WORK INSTRUCTIONS:
Copy the passage of the turntable feature story starting at "But working with" and ending at "create the piece.", substituting "top award" for "grand prize".

Roots Music: Creating HN’s Give to Lincoln Day Turntable | Feature Story

photo by Jesse Flinck

by Chance Solem-Pfeifer

Jesse Flinck had pulled it out of the ground, wrestled it to where he worked, and yet, it would not die. He was trying to make a turntable out of wood that was basically still alive.

After a long day of losing himself in his craftsmanship in the wilderness of Northern California’s Trinity Alps, Flinck would call it a night and return the next day to find his slab of uncured root burl had taken on new angles and idiosyncrasies overnight. Sometimes it even rejected the acrylic he used to help fill holes in the slab from rocks and soil the roots had grown around.

But working with live burl that would fight back against his ideas and ultimately dictate his design was a challenge Flinck wanted to undertake as he constructed the grand prize for Hear Nebraska’s winning Give to Lincoln Day donor. Flinck is a former Lincoln resident and donated all the man hours necessary to create the piece.

“With this project, I really wanted to go with something that would be more alive,” says Flinck of his choice not use a more traditional, cured wood. “Doing the root burl, you’re not going to have the power with it anymore.”

EXTRACTED INFORMATION:

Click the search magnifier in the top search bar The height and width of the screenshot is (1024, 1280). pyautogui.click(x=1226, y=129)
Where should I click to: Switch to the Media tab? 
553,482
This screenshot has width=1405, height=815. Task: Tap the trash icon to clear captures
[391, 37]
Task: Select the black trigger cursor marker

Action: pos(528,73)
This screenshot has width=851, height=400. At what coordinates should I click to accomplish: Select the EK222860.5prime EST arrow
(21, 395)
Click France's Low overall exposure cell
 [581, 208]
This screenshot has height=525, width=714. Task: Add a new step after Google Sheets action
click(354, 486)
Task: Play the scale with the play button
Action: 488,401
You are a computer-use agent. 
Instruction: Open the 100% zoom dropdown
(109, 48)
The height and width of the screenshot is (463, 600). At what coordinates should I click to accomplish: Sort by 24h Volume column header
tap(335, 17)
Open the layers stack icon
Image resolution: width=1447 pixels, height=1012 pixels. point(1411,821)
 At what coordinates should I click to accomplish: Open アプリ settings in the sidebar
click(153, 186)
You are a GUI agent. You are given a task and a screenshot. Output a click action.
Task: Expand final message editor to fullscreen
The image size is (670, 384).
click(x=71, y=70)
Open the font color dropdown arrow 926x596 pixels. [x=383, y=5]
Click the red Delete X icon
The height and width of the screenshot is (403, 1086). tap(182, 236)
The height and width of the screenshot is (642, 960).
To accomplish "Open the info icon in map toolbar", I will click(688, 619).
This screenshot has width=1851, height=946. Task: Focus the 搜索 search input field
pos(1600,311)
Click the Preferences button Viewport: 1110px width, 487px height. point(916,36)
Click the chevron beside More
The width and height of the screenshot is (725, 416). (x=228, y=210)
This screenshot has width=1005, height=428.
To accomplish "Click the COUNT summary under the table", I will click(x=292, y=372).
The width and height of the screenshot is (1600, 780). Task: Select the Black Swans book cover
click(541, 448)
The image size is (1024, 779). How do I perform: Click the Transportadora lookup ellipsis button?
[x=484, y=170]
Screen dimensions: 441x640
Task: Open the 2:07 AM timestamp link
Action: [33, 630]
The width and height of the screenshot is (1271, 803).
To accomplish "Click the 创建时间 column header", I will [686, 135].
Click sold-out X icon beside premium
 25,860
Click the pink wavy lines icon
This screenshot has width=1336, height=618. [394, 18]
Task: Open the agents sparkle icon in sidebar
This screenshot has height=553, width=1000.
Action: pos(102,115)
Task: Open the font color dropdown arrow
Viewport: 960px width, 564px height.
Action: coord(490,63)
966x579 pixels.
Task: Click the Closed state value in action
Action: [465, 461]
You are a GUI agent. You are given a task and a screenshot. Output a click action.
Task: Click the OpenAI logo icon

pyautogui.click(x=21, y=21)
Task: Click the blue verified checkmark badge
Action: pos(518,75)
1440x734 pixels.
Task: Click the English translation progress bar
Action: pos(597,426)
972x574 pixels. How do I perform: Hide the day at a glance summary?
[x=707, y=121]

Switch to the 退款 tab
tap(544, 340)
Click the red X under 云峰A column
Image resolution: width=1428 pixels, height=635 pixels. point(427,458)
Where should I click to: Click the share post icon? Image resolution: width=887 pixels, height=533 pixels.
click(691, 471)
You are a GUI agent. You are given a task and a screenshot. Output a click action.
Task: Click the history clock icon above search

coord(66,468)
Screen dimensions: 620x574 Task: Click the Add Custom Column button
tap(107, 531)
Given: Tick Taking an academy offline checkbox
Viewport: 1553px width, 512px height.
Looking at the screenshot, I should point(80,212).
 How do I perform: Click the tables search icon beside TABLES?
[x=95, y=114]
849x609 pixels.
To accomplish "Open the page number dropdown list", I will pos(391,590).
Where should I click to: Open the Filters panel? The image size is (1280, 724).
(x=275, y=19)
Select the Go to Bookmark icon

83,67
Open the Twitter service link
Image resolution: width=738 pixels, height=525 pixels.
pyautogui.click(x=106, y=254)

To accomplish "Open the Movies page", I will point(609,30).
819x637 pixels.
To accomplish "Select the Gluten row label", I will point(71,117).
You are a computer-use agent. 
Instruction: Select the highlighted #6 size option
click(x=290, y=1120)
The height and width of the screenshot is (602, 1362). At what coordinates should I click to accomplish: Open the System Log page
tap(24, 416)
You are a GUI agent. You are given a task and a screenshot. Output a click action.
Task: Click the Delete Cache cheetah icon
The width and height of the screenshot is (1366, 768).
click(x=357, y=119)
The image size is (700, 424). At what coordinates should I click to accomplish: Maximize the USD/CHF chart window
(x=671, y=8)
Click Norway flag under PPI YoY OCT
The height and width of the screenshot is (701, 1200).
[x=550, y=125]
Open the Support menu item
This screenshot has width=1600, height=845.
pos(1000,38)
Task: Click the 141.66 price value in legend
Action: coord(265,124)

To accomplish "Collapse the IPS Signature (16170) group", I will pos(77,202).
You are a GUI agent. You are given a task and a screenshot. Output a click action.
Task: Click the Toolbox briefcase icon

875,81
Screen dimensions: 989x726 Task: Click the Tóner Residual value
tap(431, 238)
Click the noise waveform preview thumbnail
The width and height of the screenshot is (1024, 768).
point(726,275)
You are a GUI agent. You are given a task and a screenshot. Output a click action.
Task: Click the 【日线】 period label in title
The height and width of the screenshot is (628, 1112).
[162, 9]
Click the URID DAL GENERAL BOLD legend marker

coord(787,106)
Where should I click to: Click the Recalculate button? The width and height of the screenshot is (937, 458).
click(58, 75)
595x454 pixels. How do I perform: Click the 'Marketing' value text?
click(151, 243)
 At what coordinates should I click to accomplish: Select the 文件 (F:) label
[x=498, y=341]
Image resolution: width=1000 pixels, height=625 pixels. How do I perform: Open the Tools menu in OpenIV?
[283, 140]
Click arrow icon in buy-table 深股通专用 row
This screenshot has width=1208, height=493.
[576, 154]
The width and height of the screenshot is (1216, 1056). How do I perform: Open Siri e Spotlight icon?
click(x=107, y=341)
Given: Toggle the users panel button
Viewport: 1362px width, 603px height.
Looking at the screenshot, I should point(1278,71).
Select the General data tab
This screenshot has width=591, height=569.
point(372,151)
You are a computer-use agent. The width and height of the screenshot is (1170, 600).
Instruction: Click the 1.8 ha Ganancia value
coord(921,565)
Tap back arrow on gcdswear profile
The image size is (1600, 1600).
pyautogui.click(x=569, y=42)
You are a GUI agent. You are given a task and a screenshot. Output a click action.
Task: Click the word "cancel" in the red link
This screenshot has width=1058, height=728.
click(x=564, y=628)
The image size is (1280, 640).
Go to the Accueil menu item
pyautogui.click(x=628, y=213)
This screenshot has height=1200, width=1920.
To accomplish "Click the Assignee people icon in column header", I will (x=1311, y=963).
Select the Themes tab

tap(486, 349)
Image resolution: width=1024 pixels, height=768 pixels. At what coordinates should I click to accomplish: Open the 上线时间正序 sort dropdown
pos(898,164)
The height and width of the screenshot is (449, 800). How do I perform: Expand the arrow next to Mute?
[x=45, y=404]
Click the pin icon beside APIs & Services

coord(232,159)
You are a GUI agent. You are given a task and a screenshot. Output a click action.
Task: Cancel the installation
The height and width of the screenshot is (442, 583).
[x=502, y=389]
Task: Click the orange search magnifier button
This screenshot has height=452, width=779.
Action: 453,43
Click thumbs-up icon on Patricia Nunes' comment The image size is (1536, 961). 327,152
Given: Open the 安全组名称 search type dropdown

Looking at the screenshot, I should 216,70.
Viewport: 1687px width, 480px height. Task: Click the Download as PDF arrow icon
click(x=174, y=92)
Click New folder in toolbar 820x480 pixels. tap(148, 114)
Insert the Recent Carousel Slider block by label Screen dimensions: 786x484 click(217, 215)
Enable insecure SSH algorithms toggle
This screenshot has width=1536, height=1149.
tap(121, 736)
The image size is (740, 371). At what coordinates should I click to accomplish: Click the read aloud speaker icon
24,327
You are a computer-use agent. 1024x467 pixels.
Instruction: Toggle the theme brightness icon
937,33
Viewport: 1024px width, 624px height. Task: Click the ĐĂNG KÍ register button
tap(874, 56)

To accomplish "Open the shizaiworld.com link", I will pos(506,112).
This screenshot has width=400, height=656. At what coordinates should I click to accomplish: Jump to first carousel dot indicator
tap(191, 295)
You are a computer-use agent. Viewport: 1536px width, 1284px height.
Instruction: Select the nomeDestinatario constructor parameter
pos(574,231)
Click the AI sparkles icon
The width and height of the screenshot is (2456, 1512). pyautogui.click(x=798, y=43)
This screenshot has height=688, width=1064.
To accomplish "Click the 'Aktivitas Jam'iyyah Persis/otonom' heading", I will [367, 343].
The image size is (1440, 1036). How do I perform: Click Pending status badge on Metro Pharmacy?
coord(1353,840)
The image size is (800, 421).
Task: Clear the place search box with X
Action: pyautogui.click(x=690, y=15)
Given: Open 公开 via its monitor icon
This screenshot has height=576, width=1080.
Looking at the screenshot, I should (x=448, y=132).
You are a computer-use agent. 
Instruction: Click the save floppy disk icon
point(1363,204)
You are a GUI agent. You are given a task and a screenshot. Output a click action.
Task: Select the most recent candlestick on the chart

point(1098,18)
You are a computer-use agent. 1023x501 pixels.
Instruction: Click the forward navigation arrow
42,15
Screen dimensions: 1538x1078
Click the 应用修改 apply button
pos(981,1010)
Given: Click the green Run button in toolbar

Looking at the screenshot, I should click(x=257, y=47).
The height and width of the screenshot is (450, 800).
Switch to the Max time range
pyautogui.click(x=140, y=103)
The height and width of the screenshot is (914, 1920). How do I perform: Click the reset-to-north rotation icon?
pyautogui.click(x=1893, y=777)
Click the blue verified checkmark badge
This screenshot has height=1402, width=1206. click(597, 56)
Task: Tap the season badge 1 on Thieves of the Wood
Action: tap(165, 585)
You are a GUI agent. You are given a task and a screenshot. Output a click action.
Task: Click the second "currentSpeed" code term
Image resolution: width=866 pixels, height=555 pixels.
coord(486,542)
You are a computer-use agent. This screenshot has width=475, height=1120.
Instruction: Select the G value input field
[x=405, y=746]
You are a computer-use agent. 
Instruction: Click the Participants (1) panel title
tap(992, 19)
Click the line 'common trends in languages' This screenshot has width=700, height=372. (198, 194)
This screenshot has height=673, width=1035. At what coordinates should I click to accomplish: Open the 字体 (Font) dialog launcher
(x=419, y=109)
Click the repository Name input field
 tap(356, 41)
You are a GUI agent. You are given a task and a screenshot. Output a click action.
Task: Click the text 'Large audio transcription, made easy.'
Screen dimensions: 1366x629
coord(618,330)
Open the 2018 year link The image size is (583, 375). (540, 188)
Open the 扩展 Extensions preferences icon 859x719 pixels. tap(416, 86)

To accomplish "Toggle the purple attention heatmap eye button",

RESULT OF THE EXERCISE:
But working with live burl that would fight back against his ideas and ultimately dictate his design was a challenge Flinck wanted to undertake as he constructed the top award for Hear Nebraska’s winning Give to Lincoln Day donor. Flinck is a former Lincoln resident and donated all the man hours necessary to create the piece.